| WHAT IS REQUIRED |
Starting with the line that has "The image size" in the records below and stopping after the line that has "This screenshot has", output every line exactly and nothing else; skip pictures.

| INFORMATION GIVEN |
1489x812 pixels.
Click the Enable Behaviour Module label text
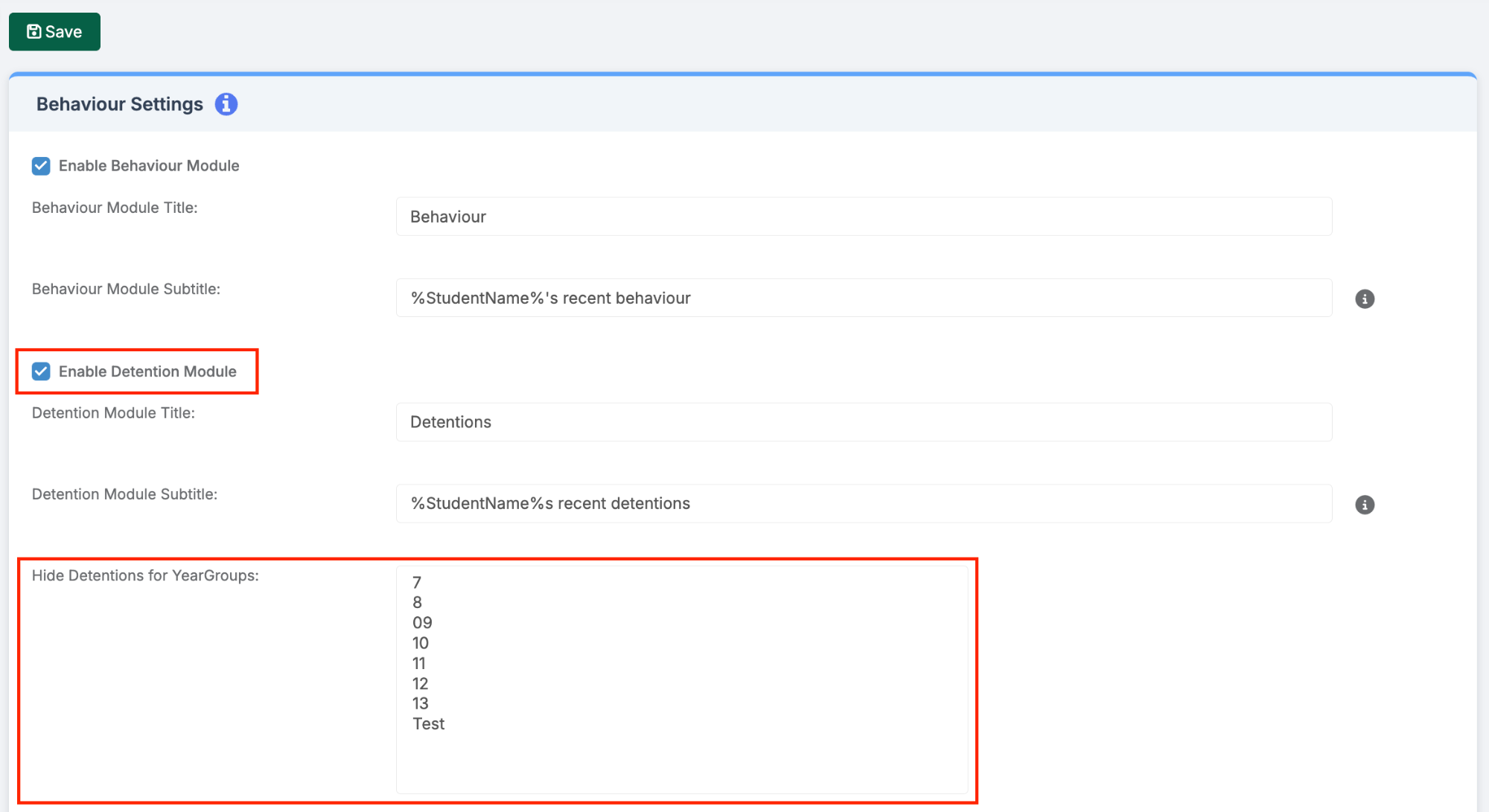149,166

---

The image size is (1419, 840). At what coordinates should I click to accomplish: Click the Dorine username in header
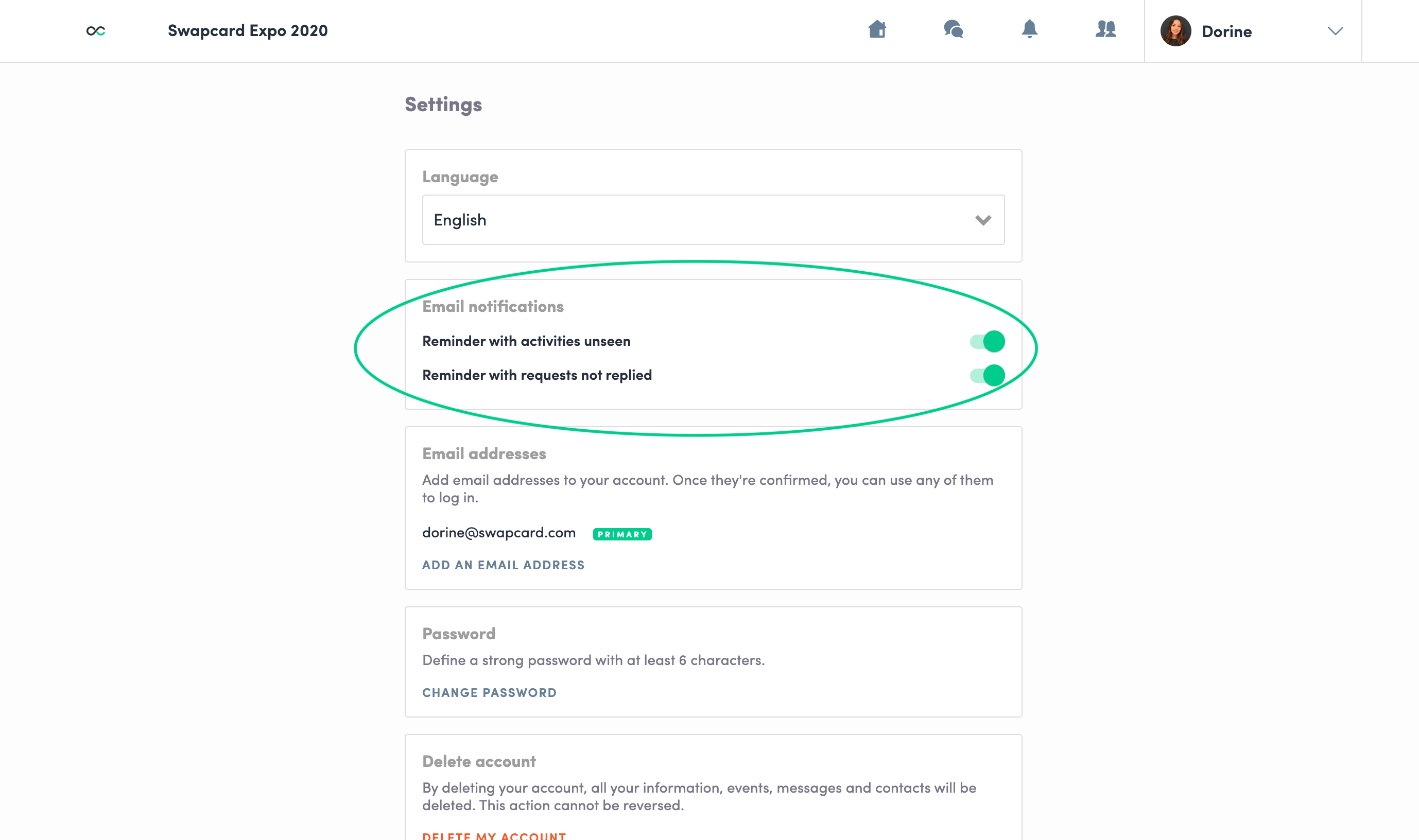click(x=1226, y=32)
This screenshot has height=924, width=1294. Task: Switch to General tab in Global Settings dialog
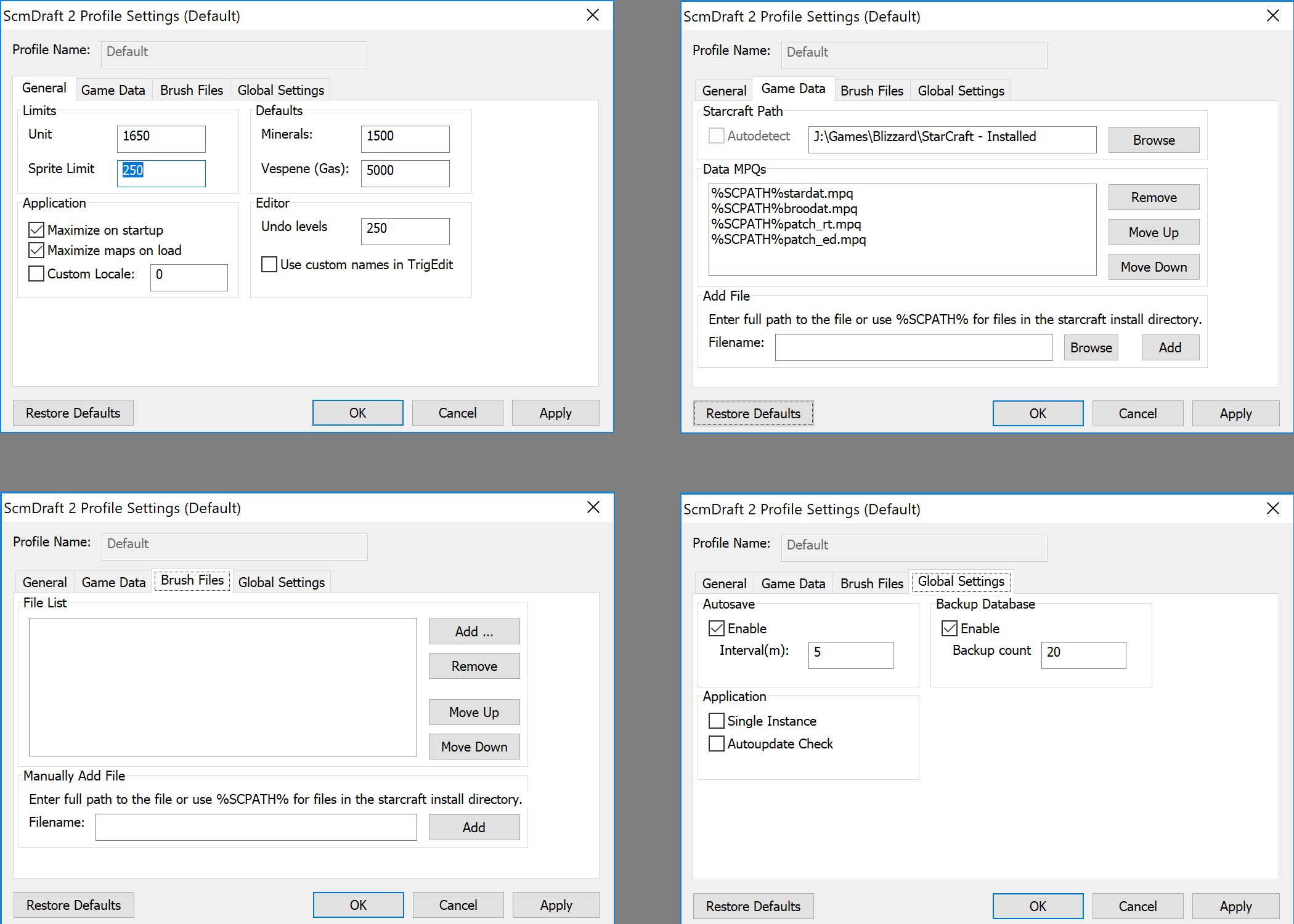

| TASK RESULT |
The image size is (1419, 840). At what coordinates should I click to accomplish: Click the Dorine username in header
click(x=1226, y=32)
This screenshot has height=924, width=1294. Task: Switch to General tab in Global Settings dialog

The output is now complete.